Project Structure

This page provides a high-level overview of the structure of the Rulka repository.

Repository Overview

The repository is organized into the following directories:

  • config_files/: Contains configuration files for the project overall, and for AI runs.

  • maps/: Contains reference trajectories used to train on each map.

  • save/: Contains saved model checkpoints.

  • scripts/: Contains scripts for training, and general interaction with the game.

  • tensorboard/: Contains tensorboard logs.

  • trackmania_rl/: Contains the main project code.

config_files

The config_files/ folder holds configuration loaded from YAML at startup:

Core Files:

  • config_default.yaml: Default configuration (versioned). Use scripts/train.py --config config_files/rl/config_default.yaml. You can add more YAML files (e.g. config_uni18.yaml) in config_files/rl/ and pass them with --config.

  • config_ppo.yaml: PPO example (CNN by default; comments for HF ViT / fusion). ppo: block; no replay.

  • config_dpo.yaml / config_grpo.yaml: DPO and GRPO examples (same policy stack as PPO; dpo: / grpo: blocks).

  • config_ppo_cnn_mlp.yaml: PPO baseline — nn.vis.cnn + nn.float.mlp, nn.fusion_mode: none.

  • config_ppo_transformer.yaml: PPO post_concat multimodal (HF timm vision + HF fusion encoder; see file header).

  • config_btr.yaml: IQN + full BTR bundle; CNN under nn.vis.cnn. See PPO configuration (ppo:), Neural network YAML (nn) — full reference, BTR block (btr:) in Configuration Guide.

  • config_loader.py: Loads YAML, validates with Pydantic, and exposes load_config(path), get_config(), and set_config(cfg). Config is loaded once per process and cached; there is no hot-reload.

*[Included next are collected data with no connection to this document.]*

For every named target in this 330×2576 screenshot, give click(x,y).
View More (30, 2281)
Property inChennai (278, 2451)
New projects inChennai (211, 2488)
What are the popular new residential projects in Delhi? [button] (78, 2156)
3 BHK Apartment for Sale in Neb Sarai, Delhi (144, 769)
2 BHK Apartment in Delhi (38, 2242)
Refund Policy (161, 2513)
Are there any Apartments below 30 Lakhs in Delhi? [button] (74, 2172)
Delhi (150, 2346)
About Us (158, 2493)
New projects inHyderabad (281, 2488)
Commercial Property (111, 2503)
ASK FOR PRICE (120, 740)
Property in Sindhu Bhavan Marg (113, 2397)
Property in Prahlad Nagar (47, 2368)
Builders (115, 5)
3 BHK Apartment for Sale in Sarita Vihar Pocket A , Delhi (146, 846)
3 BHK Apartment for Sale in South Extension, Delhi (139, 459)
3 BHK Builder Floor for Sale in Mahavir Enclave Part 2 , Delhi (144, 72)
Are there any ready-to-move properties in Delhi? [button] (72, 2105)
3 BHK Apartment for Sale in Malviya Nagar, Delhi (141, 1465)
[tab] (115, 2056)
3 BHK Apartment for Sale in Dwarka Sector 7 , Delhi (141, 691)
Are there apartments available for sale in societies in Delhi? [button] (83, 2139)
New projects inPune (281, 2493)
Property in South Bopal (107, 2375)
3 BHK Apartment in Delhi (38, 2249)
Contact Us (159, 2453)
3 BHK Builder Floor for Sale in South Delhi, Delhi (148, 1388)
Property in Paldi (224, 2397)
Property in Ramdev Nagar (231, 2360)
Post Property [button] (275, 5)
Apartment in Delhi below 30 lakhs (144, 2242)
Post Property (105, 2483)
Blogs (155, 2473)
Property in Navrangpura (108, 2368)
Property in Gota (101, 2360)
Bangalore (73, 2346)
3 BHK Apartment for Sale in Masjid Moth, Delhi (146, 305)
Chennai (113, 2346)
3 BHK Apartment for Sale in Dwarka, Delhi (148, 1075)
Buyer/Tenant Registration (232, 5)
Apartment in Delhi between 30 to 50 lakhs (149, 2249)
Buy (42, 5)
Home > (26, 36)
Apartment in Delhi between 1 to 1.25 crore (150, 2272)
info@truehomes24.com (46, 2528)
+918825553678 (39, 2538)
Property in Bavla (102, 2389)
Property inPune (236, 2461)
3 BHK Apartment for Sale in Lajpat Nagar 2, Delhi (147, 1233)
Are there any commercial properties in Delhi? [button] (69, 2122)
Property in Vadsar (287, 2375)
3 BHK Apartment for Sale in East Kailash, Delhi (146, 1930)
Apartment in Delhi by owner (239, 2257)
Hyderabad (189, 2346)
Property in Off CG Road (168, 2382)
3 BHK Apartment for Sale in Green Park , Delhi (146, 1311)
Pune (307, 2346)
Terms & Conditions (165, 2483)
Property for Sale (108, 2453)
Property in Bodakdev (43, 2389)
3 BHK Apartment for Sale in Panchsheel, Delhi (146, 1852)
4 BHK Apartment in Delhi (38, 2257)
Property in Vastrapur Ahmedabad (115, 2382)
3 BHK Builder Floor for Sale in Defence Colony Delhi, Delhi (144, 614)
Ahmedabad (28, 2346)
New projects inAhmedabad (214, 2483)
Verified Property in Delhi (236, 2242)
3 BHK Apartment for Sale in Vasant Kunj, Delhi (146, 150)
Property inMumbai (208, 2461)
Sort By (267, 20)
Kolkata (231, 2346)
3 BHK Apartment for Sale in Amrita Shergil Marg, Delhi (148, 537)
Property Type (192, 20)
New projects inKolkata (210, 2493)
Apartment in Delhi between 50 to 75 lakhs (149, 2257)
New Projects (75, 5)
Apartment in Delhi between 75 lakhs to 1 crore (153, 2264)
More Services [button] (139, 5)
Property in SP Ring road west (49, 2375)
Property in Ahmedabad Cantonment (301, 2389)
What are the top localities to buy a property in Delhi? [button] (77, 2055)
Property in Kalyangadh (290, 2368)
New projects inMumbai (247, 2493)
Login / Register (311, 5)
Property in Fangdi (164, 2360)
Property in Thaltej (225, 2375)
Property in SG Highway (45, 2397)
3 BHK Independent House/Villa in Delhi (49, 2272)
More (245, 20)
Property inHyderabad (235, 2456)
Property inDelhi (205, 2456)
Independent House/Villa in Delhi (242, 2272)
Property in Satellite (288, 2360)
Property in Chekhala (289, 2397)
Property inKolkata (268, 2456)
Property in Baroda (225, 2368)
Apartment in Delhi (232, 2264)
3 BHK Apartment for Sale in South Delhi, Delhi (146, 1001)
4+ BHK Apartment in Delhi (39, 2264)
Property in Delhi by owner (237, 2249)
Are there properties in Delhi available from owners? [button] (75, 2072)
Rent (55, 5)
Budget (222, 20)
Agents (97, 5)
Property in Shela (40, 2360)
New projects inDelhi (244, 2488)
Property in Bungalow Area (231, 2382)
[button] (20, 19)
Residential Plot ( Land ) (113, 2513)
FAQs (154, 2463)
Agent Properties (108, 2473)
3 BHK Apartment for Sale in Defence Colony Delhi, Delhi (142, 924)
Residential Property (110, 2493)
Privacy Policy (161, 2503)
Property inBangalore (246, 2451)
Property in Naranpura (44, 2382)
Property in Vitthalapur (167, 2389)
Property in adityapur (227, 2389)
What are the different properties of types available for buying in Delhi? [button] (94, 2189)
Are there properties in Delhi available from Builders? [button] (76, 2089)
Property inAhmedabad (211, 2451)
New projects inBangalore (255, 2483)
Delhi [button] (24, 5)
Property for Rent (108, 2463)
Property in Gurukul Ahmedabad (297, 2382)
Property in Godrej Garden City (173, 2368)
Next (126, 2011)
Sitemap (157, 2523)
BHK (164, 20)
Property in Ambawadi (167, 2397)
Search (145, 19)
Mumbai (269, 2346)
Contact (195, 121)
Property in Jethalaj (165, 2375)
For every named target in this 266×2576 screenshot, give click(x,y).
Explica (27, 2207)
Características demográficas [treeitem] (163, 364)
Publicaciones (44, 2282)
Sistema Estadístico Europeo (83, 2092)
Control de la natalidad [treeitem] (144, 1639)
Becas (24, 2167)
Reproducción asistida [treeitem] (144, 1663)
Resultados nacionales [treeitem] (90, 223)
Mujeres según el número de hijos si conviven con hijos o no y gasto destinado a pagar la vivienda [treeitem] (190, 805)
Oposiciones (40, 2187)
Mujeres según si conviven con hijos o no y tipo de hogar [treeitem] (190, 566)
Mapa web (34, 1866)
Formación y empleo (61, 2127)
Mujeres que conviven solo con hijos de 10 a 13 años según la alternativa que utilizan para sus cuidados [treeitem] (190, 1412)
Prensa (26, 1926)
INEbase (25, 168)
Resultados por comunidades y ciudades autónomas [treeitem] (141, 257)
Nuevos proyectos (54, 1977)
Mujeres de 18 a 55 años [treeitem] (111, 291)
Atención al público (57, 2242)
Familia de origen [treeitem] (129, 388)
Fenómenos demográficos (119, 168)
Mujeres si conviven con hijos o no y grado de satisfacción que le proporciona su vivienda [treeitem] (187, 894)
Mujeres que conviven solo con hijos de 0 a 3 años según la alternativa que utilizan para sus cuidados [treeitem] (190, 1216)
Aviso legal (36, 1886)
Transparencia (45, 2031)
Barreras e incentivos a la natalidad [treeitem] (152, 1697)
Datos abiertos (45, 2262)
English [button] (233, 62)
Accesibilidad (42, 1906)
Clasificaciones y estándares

  • config_schema.py: Pydantic models for most config sections; hierarchical nn (network) lives in nn_schema.py (environment, training, memory, exploration, rewards, map_cycle, performance, state_normalization, user from .env, ppo, dpo, grpo for algorithm-specific hyperparameters).

Supporting Files:

  • inputs_list.py: Defines discrete action space (forward, brake, steering combinations), used by the loader/schema.

  • state_normalization.py: Helpers if needed; main normalization data can live in the YAML.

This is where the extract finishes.